Economic Slowdown and Interest Rates
Discussing the necessary policy response, Bostic emphasized a "wait and see" approach to gauge the slowdown in the economy due to policy actions taken. He added that, for a while now, he has believed that the Federal Reserve (Fed) might need to maintain short-term interest rates at the current level of 5%-5.25%.
Progress on Inflation and its Impact
Bostic noted significant progress on the inflation front. He found the latest consumer price index reading, which showed a 4.9% increase from the previous year, as opposed to 5% a month before, to be "encouraging." He expects the economy to respond favorably in the coming months.
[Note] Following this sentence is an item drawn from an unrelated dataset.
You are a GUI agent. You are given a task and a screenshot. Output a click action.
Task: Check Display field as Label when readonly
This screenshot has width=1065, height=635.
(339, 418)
Bias Towards Increasing Rates
Despite the progress, Bostic suggested that if there were to be any bias towards action, it would be in the direction of a slight rate increase rather than a cut.
Fed's Pause on Rate Hikes
Following the Fed's latest interest rate hike in early May, Chair Jerome Powell indicated that the central bank might pause to evaluate the impact of rapid rate hikes on the economy.
Low Unemployment and Inflation
The current unemployment rate of 3.4% is the lowest it has been in over half a century. Bostic believes that the economy will remain robust even with a potential increase due to decreasing inflation.
The Possibility of Recession
While Bostic does not predict a recession in his base forecast, he opined that any potential recession would likely be brief and shallow.